Text.
------------------------------------------------

D-Day veteran Ray Mellors, a patient at Nottinghamshire Hospice, has been awarded France’s highest honour – the Legion d’honneur.
Jean Claude Lafontaine, Honorary Consul for France in the East Midlands, came to the hospice to invest Ray, 93, with the medal, the highest French order of merit for military and civil merits. The visit was kept as a surprise for Ray, who took part in the Normandy landings 75 years ago.
Ray, who landed on Sword beach in Normandy three days after D-Day in 1944, said:
“I knew something was happening today but I had no idea it would be this big. I’m really honoured. I’ll treasure this, not just for me but for those who didn’t make it back.”
Ray, with others from the South Staffordshire Regiment, was heavily involved in the liberation of Caen before moving further into France and on to Belgium. He later joined The Black Watch regiment and took part in the Rhine crossing.
Before pinning the medal on Ray, the Consul said:
“This is a tremendous opportunity to say thank you to Ray and to his generation for what they’ve done. It is a way to celebrate the heroes of our society and to celebrate Ray’s bravery in World War II to make us free.
“I believe you have visited the place you landed, and the place you liberated, Caen. For anyone who has visited Caen we can appreciate how hard it must have been and how much we owe you.”
Ray’s daughters Sharon and Carol were at the hospice for the ceremony. Carol said:
“It was a wonderful occasion for Dad and indeed us, we are very proud of him and he revelled in all the attention.”
Ray went back to Normandy in the summer on a remembrance tour of the Normandy beaches organised by the Royal British Legion. It was the first time he had been back to France since taking part in the D-Day landings, and he was given a hero’s welcome by French villagers who came out to greet him and the other veterans. While there, he placed a wreath on Grimbosq Bridge, the spot where he lost a close comrade.

------------------------------------------------

Given records.
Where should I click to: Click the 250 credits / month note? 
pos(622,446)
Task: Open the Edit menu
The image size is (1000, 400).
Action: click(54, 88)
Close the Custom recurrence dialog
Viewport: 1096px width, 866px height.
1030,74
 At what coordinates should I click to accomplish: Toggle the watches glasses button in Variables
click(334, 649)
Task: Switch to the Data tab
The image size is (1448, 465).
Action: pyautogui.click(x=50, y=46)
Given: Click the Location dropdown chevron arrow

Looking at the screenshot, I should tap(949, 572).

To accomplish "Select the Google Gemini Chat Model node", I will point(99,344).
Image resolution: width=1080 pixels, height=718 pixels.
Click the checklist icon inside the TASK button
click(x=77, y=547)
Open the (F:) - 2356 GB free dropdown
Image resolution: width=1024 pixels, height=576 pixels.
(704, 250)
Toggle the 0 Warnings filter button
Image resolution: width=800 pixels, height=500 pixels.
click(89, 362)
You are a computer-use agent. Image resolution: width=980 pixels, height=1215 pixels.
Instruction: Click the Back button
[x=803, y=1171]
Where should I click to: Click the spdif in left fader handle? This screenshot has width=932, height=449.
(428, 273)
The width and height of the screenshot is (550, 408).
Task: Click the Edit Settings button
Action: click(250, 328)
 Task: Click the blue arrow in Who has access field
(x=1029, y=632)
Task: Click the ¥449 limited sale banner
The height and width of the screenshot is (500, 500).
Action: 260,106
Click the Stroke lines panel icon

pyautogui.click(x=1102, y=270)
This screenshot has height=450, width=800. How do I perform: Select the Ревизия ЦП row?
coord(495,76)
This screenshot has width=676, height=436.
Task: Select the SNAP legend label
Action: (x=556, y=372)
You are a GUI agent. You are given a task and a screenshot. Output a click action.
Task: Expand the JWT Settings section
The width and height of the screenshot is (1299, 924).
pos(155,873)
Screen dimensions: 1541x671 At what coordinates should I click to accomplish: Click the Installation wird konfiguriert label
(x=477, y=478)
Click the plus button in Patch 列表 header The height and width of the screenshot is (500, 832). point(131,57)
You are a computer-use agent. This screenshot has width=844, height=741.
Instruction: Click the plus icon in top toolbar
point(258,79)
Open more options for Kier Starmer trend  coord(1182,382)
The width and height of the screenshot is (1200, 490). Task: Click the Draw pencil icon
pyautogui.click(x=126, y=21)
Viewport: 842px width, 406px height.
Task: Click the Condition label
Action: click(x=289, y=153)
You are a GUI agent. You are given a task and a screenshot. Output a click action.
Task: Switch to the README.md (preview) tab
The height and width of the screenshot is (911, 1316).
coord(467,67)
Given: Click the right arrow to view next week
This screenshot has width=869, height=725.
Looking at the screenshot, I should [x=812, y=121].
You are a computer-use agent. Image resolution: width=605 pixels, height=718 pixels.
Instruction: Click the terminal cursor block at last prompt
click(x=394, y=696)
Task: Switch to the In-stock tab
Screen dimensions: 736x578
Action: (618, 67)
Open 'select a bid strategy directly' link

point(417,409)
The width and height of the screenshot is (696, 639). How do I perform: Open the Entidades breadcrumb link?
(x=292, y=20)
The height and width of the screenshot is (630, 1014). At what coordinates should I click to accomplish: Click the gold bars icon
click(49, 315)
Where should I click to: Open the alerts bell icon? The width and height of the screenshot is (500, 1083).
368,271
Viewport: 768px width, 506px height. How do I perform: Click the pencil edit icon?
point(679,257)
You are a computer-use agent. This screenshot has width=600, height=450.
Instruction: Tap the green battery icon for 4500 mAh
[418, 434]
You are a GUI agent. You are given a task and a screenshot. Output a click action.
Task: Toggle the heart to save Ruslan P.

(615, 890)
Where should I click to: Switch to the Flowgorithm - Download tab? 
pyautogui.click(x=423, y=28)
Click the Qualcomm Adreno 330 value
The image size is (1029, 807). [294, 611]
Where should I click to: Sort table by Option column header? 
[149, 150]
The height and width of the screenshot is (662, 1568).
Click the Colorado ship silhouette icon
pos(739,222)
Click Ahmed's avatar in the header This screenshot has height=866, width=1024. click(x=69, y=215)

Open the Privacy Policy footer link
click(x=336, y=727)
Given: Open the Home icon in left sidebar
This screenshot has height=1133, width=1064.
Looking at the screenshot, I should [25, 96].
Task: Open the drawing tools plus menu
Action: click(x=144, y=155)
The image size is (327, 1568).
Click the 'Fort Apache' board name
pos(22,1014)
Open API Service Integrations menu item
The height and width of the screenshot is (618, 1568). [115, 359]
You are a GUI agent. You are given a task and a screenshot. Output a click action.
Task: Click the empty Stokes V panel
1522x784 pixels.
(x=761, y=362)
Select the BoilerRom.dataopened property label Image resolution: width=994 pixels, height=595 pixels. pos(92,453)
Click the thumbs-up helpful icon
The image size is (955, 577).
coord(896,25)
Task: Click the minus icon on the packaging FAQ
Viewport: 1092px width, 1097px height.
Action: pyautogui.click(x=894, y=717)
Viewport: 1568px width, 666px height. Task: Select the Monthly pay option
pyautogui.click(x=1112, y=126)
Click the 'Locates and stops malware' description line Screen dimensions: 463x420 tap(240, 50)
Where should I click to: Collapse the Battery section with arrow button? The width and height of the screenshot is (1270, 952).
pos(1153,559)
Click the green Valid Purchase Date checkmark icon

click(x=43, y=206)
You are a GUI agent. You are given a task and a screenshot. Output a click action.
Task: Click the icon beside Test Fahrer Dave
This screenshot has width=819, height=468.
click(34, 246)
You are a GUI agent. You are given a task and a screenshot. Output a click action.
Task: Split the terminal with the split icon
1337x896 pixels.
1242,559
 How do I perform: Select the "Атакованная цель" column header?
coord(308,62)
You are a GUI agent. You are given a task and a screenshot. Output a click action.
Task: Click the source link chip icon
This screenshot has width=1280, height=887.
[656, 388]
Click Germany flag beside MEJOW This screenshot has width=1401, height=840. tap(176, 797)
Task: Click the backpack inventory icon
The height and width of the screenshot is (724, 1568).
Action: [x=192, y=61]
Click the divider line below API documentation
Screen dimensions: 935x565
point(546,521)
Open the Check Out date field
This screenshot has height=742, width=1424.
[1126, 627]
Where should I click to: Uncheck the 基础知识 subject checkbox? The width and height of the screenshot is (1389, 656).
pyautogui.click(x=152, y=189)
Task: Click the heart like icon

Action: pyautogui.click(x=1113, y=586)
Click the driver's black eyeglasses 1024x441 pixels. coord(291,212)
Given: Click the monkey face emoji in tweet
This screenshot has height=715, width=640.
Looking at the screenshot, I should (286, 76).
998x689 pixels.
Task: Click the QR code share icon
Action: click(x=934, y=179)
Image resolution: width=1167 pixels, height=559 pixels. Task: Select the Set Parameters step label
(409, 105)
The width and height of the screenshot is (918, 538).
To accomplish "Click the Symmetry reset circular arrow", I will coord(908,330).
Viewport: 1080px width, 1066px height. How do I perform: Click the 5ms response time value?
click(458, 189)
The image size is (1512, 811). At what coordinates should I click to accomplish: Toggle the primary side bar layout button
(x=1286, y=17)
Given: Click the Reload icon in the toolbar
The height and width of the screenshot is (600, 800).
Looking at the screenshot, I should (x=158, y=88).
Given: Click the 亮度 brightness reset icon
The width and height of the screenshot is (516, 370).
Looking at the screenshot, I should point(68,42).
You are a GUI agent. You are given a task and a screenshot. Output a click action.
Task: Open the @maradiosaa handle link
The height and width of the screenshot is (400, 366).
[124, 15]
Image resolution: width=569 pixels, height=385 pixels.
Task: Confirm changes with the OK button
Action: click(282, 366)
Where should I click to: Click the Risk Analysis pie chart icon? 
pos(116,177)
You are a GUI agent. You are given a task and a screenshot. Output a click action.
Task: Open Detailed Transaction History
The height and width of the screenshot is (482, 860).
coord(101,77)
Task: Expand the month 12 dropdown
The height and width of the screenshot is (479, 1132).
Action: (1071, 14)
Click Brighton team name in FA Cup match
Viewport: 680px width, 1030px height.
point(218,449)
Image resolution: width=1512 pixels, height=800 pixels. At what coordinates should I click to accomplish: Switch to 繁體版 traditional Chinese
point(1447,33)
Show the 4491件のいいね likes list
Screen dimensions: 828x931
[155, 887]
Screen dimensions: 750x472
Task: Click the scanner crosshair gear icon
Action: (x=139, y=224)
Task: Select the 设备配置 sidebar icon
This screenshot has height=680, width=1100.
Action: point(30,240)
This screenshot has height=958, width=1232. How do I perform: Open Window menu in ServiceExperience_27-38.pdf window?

------------------------------------------------

Exercise prompt.
Copy out the part of the Ray Mellors article starting with "Ray, with others" and going on through "make us free.".

Output below.
Ray, with others from the South Staffordshire Regiment, was heavily involved in the liberation of Caen before moving further into France and on to Belgium. He later joined The Black Watch regiment and took part in the Rhine crossing.
Before pinning the medal on Ray, the Consul said:
“This is a tremendous opportunity to say thank you to Ray and to his generation for what they’ve done. It is a way to celebrate the heroes of our society and to celebrate Ray’s bravery in World War II to make us free.